“Whose wife is she?”
“Nobody’s. Mary is unmarried.”
“A spinster enamoured of Argus!” Fitz snapped.
Startled, Elizabeth’s eyes flew to his face. “How do you know that?” she asked. “I certainly do not.”
She had taken care to say it lightly, almost jokingly, but he would not look at her, and his face had gone very impassive. “I know it from Mary, of course.”
“Does she live in London?” Angus asked, shrewd blue eyes taking note of the sudden tension between them.
“No, in Hertford,” said Elizabeth, rising. “I will leave you to your port and cheroots, but do not, I beg you, linger over them. There will be coffee in the drawing room.”
“You’re lucky in your wife, Fitz,” Angus said, accepting a port. “The most beautiful, vital creature.”
Fitz smiled. “Yes, she is. However, there are other ladies equally entrancing.

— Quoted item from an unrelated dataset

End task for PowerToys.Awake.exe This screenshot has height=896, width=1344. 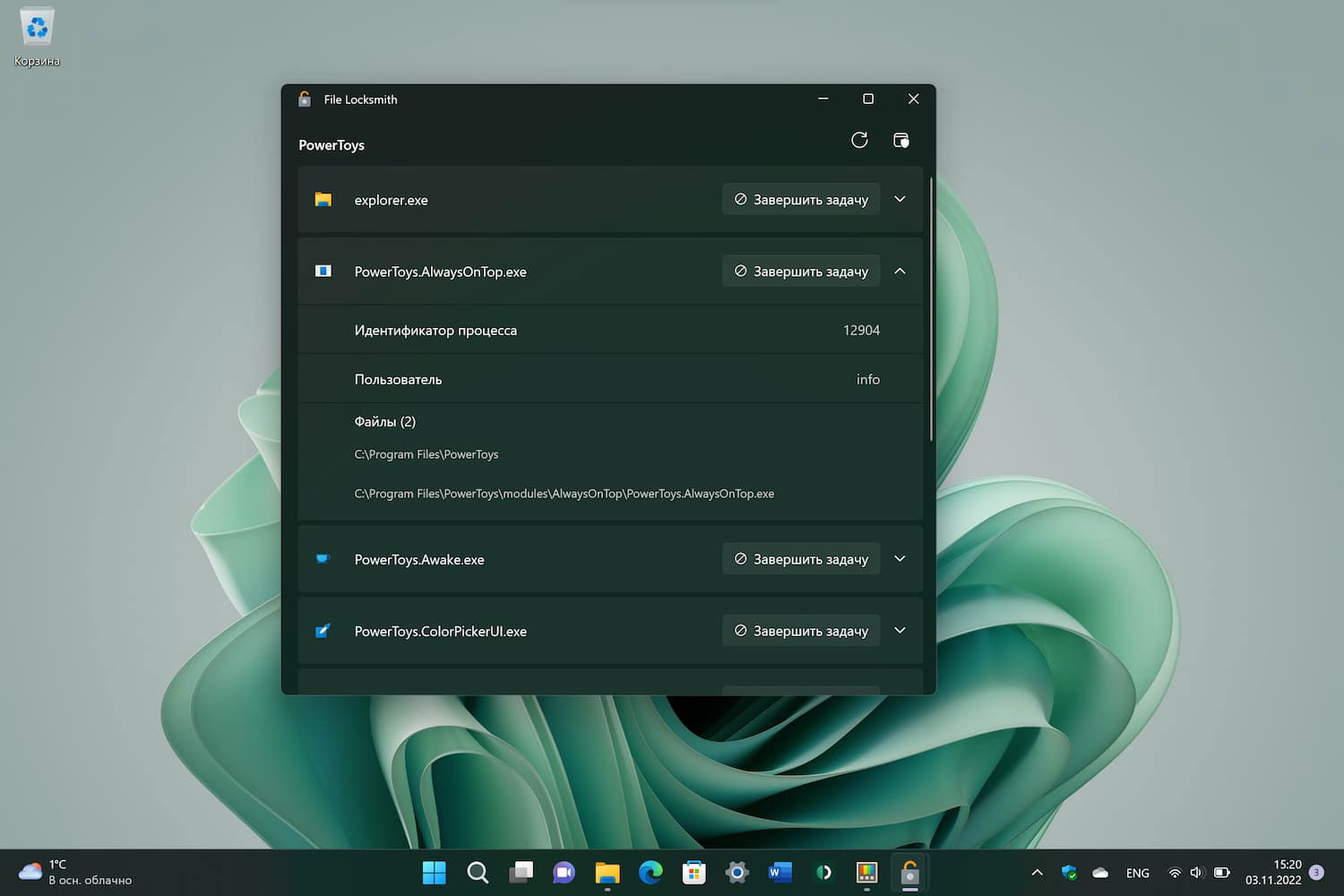pos(801,558)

Why not espouse one yourself? What are you, forty? And unmarried. London’s most eligible bachelor, they say.”
“I beg to differ about the ladies. Elizabeth is unique.” Angus puffed at his slender cigar. “Is the spinster sister in her mould? If she is, I might try my luck there. But I doubt it, else she’d not be a spinster.”
“She was called upon to look after their mother.” Fitz grimaced. “Mary Bennet is a silly woman, forever quoting someone else’s noble Christian thoughts. Though at her last prayers years ago, she has found a new god to worship — Argus.” Darcy leaned both elbows on the table and linked his hands together; a habit of his to make other men think him relaxed, unworried. “Which leads me back to that vexed subject. It will not do, Angus, to keep on publishing this fellow’s pathetic crotchets.”
“If they were in truth pathetic, Fitz, you would not be half so perturbed. It’s not London eating at you, is it? London has always been a stew, and always will be a stew. No, you fear some revolution in the North — just how far do your interests go?”
“I don’t dabble in things beneath the notice of a Darcy!”
Angus roared with laughter, unoffended. “Lord, what a snob you are!”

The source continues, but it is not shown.